Рассказывают, что на Волге, проезжая от села к селу, сразу видишь, где выпускник семинарии белорус, а где русский. У нашего и корова, и свинья, и кролики, и прочая живность. Крепкий дом, сараи, гараж, машина. Церковь отремонтирована. У русского ничего нет. Все, что надо, несут прихожане — если уважают. От щедрот своих. Верующие старушки даже огород приходят полоть. А попадья все книжки читает да стишки пописывает — литинститут закончила. Да и сам поп не из простых мужиков — московский кандидат каких-нибудь наук. Продавать опиум для народа оказалось для него делом более привлекательным, чем грызть гранит науки. Особенно в наше время. Тем более что и состояние психики, подорванное голодным и разгульным студенчеством, нищим аспирантством, настоятельно требует спасительного покоя, благодати. Одно дело нести новую веру и страдать за нее, совсем другое — паразитировать на старой, дополняя комфорт духовный комфортом телесным, мирским. Подтверждая тем самым, что обывательское благополучие — единственная религия земного мира. Но, сделав этот выбор, он все же отрицает окончательность его, не может честно замкнуться в нем, как брат-белорус. Он рвется из круга — на просторы духа, в сферы еще большей воли и безответственности. В основе русского упования на “авось”, на промысел божий — детское доверие к миру, ощущение нерастраченных сил и богатства возможностей. И отсюда тяга к красоте, к узорочью. Красота как залог и обещание чего-то большего, что он сознает в себе и к чему никак не может пробиться. Достаточно сравнить сельское жилище русского и белоруса, чтобы убедиться: белорус на красоту не посягает. Те же оконные наличники у него поскромнее, он не соревнуется с соседом, старается не выделяться. Красота — это что-то сверх, от бога, а значит — добавочный и часто неоправданный риск. Белорус привык надеяться прежде всего на себя.
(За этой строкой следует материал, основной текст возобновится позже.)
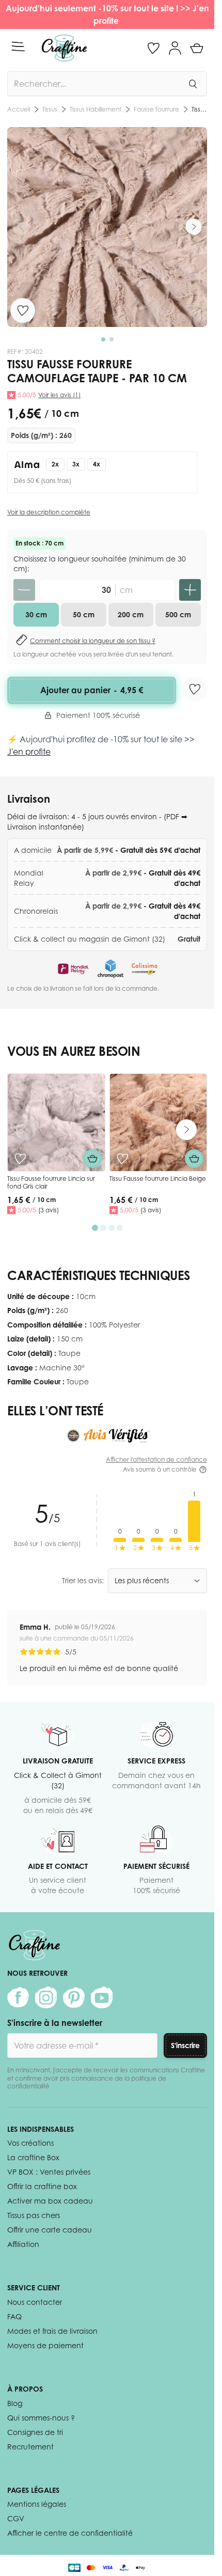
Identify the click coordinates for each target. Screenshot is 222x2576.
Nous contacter (34, 2302)
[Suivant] (193, 226)
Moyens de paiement (45, 2345)
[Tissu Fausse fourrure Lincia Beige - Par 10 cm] (158, 1122)
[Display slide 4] (120, 1228)
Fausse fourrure (83, 109)
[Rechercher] (192, 83)
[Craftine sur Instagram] (46, 1997)
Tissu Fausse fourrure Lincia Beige (157, 1178)
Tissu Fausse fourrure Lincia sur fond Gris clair (51, 1183)
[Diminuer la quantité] (24, 590)
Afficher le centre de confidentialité (70, 2532)
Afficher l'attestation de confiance (156, 1459)
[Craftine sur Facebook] (18, 1997)
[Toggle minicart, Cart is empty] (196, 48)
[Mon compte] (175, 48)
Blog (14, 2403)
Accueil (18, 109)
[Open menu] (18, 46)
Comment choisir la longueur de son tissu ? (92, 641)
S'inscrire (185, 2045)
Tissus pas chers (33, 2215)
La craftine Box (33, 2157)
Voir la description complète (48, 512)
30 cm (36, 614)
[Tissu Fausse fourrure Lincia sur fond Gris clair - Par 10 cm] (56, 1122)
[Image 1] (103, 339)
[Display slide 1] (95, 1228)
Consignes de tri (35, 2432)
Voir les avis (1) (59, 395)
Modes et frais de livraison (52, 2331)
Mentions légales (36, 2504)
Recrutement (30, 2446)
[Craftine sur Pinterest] (74, 1997)
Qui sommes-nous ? (41, 2417)
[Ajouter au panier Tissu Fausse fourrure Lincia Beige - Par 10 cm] (194, 1158)
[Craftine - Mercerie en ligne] (64, 48)
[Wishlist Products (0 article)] (153, 48)
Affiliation (23, 2244)
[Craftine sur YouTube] (102, 1997)
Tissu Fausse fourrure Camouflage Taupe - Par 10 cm (163, 109)
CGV (15, 2518)
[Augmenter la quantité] (190, 590)
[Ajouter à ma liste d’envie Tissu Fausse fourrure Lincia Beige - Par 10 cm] (122, 1158)
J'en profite (29, 751)
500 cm (178, 614)
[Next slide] (186, 1129)
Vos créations (30, 2142)
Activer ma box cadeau (50, 2200)
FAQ (14, 2316)
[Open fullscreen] (107, 227)
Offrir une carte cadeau (49, 2229)
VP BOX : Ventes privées (48, 2171)
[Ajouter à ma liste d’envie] (22, 310)
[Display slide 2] (103, 1228)
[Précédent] (20, 226)
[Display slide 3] (111, 1228)
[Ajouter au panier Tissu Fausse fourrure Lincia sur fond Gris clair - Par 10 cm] (92, 1158)
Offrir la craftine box (42, 2186)
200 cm (131, 614)
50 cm (83, 614)
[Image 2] (111, 339)
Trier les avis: (83, 1580)
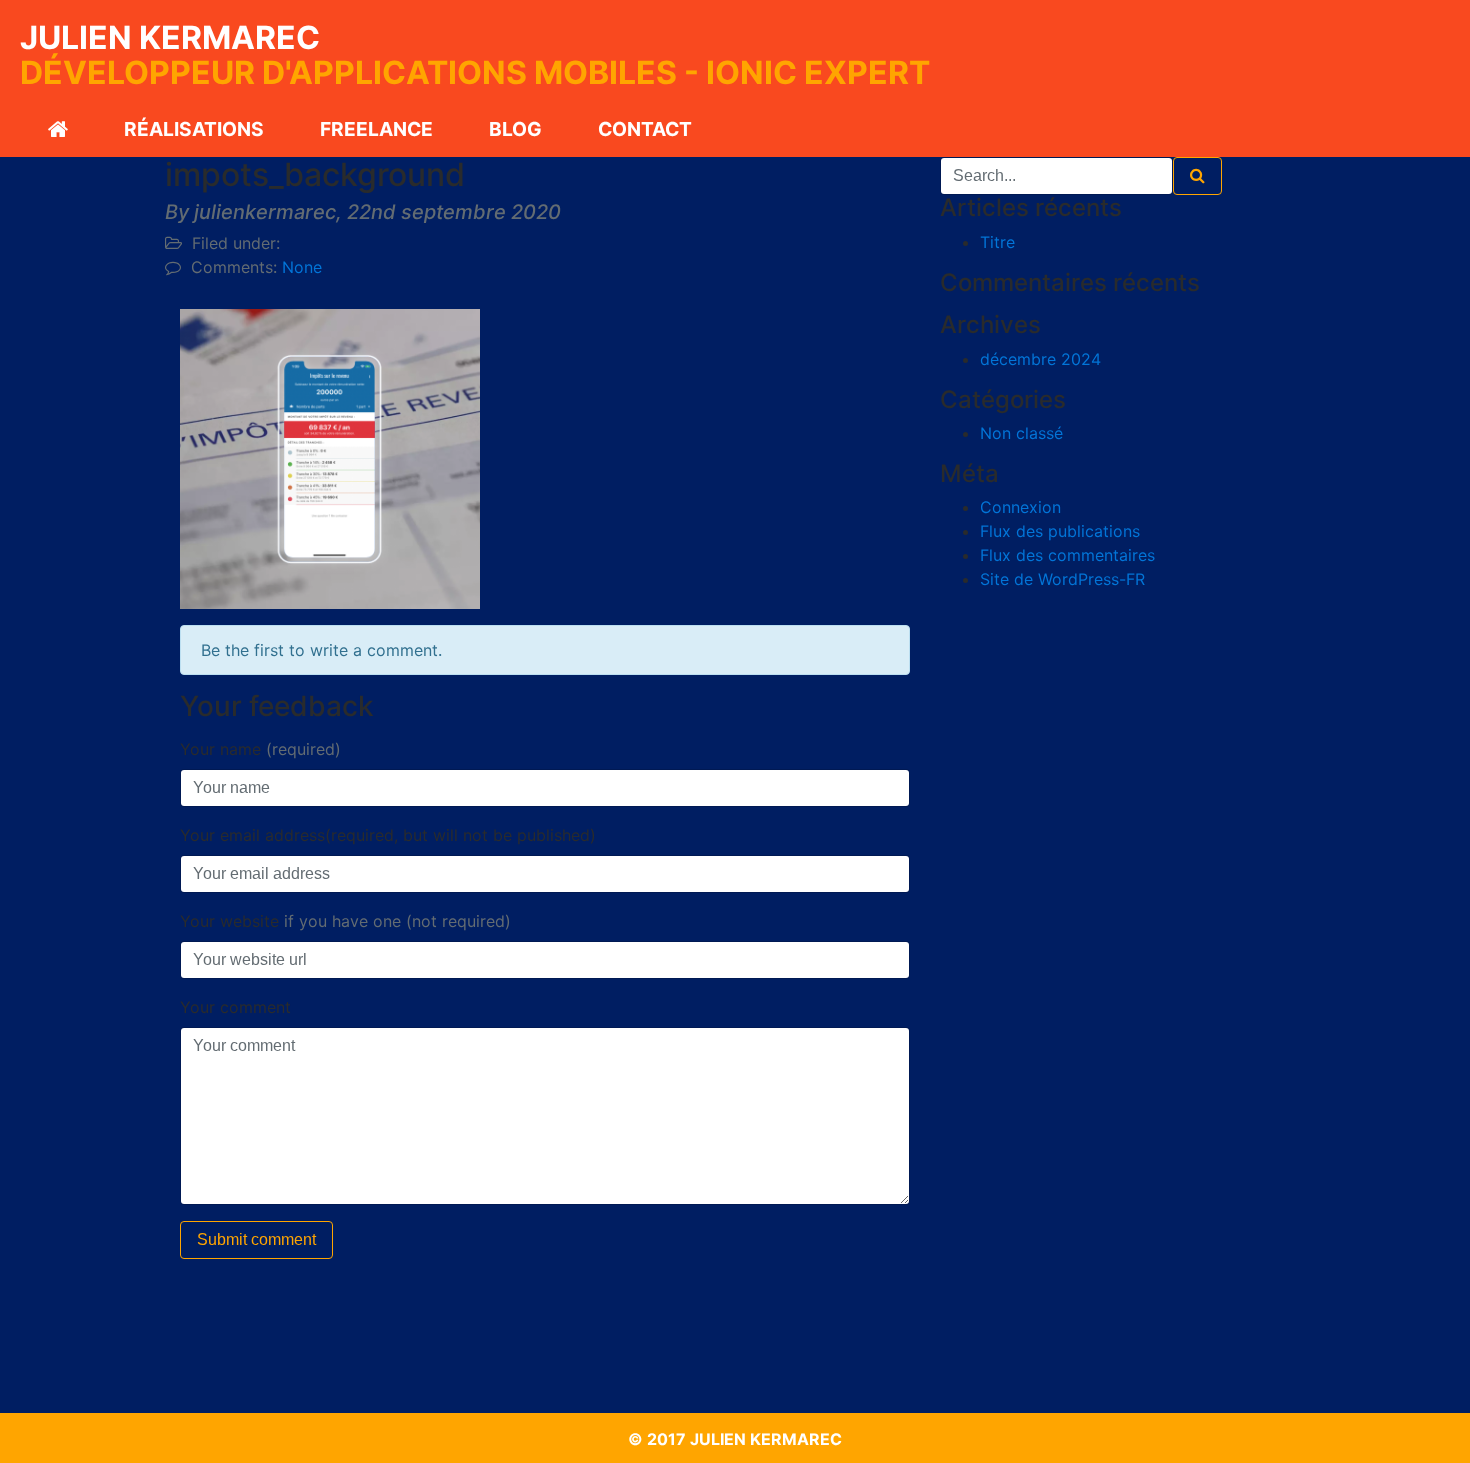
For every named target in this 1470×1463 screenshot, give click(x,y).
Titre (997, 242)
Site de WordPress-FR (1062, 579)
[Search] (1197, 176)
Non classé (1021, 433)
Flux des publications (1060, 531)
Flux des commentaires (1067, 555)
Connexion (1020, 507)
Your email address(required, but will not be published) (388, 835)
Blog (515, 129)
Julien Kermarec (170, 37)
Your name (260, 749)
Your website (345, 921)
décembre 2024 (1040, 359)
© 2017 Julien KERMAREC (735, 1439)
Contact (645, 129)
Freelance (376, 129)
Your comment (235, 1007)
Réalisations (194, 129)
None (302, 267)
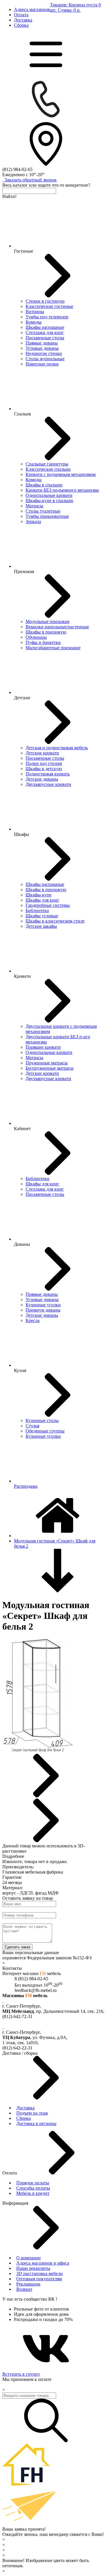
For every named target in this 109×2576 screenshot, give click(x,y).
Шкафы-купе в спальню (49, 500)
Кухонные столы (42, 1420)
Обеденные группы (45, 1430)
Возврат (24, 2289)
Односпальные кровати (49, 495)
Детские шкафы (41, 926)
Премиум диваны (43, 1309)
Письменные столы (45, 337)
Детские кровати (42, 752)
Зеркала (33, 521)
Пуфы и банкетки (43, 642)
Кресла (33, 1320)
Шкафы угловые (42, 915)
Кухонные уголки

Белорус осторожен, предусмотрителен, он все делает с прикидкой и оглядкой. Поэтому и от перестройки Беларусь пострадала меньше, чем Россия, и от социализма взяла все, что могла. Да и сейчас по темпам роста производства на первом месте в СНГ. Так же, как и по социальной защищенности населения. Пенсии и зарплаты постоянно индексируются и выплачиваются без задержек. И все это без нефтедолларов, без собственного сырья, без заокеанских кредитов, за которые будут расплачиваться будущие поколения. A все потому, что не читают книжек в общественном транспорте, а смотрят по сторонам, прикидывая, туда ли их везут, куда им надо. Поэтому и президент у них — свой мужик, такой же цепкий и хитрый, а не какой-нибудь малахольный профессор. Как можно ходить на работу, если тебе месяцами ничего не платят — белорус, в отличие от русского, не понимает. Объяснить ему это никто не сумеет. Даже Лукашенко. Терпеть можно с зарплатой и с запасом в погребе на родительских сотках. Практически весь рабочий класс корнями еще в деревне. Выходные, благо их бывает теперь много, они пашут на приусадебных участках. Интеллигенция в основном уже отряхнула землю со своих корней. Поэтому ей труднее, она не насладилась полной свободой от государства, как в России, и по советской привычке все еще требует. Поэтому тяжеловато-отеческая, но все еще чего-то дающая рука президента кажется им скупой и деспотичной. Но те, которые что-то стоят, находят спрос, и за границей и на многочисленных совместных предприятиях.

Президент не ленится появляться на телеэкране, регулярно подзаряжая доверившийся ему электорат. Моя мама, например, не может успокоиться и заснуть, пока не увидит Лукашенко. Так что в наше время президент — это еще и психотерапевт. Влияние сильной личности многократно возрастает в смутные времена. Эти времена и призывают ее к власти. На нее проецируются все надежды и упования. Именно наши надежды и создают ей сияющий ореол — харизму. Именно наши надежды и делают ее богом. Кровавые жертвы, которые мы с готовностью приносим, доказывают, что мы все еще язычники, а грозный и жестокий Пepyн — все еще наш подлинный бог, и уж никак не Иисус, жертвенный и всепрощающий. Христианство, как и культура в целом, всего лишь лакированная поверхность, лицемерное желание выглядеть лучше, чем мы есть, а наши подлинные верования все так же темны и жестоки, что доказывает и двухтысячелетняя история христианской цивилизации. Сила, явленная в разных формах и обличиях, — наша единственная вера, увлекающая то к созиданию, то к разрушению.